§ ASSIGNED TASK: Write out the following listing's lines from the one with "Өткөрмө секторунун иштөө тартиби (697, 1014)" to the one with "Scarlet Lady (36, 1193)", exactly, with both included and no others.

§ DATA TO PROCESS:

<<<<

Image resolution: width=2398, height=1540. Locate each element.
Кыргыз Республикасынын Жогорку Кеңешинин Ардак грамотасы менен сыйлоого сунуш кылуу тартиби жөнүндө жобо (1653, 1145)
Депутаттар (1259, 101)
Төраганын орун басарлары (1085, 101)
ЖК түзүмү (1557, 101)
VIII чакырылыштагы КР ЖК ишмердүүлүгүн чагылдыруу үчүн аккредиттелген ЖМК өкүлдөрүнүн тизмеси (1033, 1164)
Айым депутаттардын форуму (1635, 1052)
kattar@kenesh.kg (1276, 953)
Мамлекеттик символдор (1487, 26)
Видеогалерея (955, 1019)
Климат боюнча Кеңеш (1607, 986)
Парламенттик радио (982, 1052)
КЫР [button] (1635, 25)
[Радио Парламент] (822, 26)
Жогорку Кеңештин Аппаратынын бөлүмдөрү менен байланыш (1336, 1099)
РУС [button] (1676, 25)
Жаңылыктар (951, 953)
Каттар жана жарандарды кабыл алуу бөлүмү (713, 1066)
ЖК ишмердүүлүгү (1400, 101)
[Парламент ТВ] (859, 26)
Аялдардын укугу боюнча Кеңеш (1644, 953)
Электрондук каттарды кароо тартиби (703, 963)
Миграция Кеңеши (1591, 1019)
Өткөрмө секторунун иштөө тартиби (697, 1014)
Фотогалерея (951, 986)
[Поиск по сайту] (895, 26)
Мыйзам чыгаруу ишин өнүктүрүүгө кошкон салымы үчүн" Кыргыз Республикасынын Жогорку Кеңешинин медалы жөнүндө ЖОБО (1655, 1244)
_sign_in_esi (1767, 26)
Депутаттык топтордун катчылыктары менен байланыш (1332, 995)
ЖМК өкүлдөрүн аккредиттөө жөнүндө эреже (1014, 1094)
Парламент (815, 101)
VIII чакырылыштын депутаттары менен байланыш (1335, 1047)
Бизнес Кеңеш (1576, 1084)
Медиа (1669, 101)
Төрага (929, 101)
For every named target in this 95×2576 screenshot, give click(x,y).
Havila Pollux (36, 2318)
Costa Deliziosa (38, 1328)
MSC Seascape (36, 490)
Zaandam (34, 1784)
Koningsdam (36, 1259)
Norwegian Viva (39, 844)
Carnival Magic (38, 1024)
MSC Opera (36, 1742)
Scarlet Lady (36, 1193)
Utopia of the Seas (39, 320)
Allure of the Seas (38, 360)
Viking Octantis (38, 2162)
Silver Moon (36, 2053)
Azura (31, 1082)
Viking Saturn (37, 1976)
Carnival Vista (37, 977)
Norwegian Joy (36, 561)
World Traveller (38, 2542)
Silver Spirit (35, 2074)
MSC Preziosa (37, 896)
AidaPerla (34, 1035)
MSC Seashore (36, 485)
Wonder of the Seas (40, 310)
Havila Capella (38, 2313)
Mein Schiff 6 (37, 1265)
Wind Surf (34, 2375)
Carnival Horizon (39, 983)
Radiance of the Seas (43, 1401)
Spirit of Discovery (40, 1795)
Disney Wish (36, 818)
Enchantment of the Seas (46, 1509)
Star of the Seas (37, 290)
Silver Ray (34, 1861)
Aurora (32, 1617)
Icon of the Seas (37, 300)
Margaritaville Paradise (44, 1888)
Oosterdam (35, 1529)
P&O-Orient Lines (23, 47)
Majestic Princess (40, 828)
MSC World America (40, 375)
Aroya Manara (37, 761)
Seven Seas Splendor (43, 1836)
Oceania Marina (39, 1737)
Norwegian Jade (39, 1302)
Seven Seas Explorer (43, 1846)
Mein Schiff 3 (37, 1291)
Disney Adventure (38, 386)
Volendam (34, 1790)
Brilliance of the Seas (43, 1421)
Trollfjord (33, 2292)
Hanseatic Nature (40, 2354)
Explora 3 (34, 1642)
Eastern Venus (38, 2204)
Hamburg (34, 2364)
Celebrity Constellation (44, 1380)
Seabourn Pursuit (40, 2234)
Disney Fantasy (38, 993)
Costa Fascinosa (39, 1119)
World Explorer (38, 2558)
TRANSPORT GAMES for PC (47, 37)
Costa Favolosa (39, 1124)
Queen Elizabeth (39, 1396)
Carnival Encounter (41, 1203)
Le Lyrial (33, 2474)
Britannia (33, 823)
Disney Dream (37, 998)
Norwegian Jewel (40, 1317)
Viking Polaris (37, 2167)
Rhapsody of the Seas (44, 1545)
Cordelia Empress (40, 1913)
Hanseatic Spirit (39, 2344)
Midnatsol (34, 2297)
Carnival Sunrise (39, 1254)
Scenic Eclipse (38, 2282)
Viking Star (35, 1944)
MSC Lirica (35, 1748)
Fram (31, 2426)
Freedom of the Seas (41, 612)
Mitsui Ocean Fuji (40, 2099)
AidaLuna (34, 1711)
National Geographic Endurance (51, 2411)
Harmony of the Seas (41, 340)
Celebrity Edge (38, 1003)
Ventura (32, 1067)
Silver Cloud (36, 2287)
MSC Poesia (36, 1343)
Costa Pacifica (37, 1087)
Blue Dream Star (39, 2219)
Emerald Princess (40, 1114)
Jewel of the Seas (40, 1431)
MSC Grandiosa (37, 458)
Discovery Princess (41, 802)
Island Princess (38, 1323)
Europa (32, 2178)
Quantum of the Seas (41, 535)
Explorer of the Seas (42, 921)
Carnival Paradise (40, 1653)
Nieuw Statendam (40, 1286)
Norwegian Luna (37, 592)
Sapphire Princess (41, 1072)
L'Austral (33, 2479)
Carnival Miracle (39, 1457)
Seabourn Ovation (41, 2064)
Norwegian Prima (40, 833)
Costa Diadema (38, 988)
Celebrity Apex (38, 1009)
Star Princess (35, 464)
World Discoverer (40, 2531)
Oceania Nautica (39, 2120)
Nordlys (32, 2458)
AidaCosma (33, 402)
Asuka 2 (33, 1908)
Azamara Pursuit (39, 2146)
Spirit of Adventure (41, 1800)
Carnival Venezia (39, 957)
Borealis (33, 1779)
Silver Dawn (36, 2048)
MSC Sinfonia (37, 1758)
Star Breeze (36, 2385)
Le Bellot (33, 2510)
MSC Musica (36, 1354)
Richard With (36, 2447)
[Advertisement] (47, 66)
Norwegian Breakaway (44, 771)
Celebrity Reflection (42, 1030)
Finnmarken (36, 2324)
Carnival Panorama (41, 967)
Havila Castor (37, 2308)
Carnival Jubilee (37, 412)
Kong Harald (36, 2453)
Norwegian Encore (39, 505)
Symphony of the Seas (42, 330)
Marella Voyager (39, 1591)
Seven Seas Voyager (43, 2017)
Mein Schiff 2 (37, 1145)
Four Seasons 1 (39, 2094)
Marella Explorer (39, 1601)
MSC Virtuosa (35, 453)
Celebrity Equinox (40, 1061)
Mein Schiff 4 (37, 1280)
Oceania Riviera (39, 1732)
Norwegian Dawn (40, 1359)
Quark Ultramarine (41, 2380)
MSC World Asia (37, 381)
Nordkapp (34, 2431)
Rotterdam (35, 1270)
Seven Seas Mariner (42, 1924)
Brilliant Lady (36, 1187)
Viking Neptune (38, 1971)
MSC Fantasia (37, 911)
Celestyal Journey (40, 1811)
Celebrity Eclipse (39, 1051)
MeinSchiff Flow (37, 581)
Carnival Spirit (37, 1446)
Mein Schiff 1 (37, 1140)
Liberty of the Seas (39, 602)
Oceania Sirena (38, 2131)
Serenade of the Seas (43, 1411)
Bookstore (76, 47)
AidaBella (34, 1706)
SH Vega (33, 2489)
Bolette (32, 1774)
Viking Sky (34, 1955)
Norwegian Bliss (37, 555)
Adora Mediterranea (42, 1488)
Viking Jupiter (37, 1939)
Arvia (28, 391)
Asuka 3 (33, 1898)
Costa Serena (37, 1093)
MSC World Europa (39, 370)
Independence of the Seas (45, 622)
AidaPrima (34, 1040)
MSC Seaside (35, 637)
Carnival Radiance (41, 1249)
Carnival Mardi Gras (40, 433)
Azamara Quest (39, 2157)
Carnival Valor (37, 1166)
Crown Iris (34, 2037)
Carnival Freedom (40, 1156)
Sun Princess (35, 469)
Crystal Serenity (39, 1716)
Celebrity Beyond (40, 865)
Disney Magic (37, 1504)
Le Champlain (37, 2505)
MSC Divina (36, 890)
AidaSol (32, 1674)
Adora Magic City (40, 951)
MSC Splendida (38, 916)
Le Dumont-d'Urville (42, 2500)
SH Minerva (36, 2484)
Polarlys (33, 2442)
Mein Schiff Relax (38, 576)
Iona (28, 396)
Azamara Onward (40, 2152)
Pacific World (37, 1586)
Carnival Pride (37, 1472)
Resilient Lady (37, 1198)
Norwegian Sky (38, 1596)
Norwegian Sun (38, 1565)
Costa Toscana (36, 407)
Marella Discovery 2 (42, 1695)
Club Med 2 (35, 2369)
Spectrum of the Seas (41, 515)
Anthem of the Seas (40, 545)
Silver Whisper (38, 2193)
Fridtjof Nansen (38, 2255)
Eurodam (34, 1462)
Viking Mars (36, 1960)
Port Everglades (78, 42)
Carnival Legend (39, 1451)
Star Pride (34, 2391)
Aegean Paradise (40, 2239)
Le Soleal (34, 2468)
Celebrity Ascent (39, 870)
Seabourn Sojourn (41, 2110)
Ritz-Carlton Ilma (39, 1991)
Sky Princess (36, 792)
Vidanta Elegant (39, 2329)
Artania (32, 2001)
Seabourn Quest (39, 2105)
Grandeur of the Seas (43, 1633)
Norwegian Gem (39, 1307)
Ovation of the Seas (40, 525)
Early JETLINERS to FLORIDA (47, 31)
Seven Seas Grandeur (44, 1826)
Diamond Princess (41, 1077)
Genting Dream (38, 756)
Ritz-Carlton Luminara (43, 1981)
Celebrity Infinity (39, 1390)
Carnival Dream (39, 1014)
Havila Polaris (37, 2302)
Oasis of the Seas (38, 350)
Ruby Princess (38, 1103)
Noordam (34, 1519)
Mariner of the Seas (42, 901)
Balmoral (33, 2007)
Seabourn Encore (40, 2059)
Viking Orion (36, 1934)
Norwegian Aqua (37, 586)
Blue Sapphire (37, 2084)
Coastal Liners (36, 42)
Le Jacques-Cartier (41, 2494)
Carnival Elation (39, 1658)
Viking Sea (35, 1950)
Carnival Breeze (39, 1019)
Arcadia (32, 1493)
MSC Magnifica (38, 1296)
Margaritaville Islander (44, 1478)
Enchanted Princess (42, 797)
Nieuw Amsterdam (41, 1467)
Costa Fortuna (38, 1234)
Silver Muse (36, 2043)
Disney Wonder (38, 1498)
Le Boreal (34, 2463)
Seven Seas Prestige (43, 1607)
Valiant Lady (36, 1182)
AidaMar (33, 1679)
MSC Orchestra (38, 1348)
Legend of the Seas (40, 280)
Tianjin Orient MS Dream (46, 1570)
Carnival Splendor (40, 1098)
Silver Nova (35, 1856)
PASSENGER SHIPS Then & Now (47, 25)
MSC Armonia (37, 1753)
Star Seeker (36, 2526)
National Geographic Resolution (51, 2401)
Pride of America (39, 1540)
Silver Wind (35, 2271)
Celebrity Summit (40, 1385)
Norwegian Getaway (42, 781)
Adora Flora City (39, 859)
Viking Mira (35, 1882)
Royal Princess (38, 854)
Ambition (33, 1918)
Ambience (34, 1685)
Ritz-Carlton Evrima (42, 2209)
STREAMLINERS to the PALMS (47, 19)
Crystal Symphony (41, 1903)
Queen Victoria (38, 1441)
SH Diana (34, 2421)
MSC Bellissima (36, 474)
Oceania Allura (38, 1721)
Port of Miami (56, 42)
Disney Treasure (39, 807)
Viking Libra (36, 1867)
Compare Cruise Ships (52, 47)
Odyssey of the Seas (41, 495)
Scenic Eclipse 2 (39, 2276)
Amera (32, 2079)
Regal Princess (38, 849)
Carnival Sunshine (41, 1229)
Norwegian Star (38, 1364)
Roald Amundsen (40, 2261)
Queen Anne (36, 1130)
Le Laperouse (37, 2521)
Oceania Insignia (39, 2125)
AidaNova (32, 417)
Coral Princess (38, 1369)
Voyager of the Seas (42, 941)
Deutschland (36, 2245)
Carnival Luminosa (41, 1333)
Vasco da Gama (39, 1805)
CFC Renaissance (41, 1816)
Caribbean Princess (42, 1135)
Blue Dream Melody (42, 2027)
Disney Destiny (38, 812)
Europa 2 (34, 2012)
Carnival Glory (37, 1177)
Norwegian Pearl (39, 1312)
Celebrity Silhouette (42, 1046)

>>>>

§ ANSWER BOX:
Өткөрмө секторунун иштөө тартиби (697, 1014)
Фотогалерея (951, 986)
[Поиск по сайту] (895, 26)
Мыйзам чыгаруу ишин өнүктүрүүгө кошкон салымы үчүн" Кыргыз Республикасынын Жогорку Кеңешинин медалы жөнүндө ЖОБО (1655, 1244)
_sign_in_esi (1767, 26)
Депутаттык топтордун катчылыктары менен байланыш (1332, 995)
ЖМК өкүлдөрүн аккредиттөө жөнүндө эреже (1014, 1094)
Парламент (815, 101)
VIII чакырылыштын депутаттары менен байланыш (1335, 1047)
Бизнес Кеңеш (1576, 1084)
Медиа (1669, 101)
Төрага (929, 101)
For every named target in this 95×2576 screenshot, give click(x,y).
Havila Pollux (36, 2318)
Costa Deliziosa (38, 1328)
MSC Seascape (36, 490)
Zaandam (34, 1784)
Koningsdam (36, 1259)
Norwegian Viva (39, 844)
Carnival Magic (38, 1024)
MSC Opera (36, 1742)
Scarlet Lady (36, 1193)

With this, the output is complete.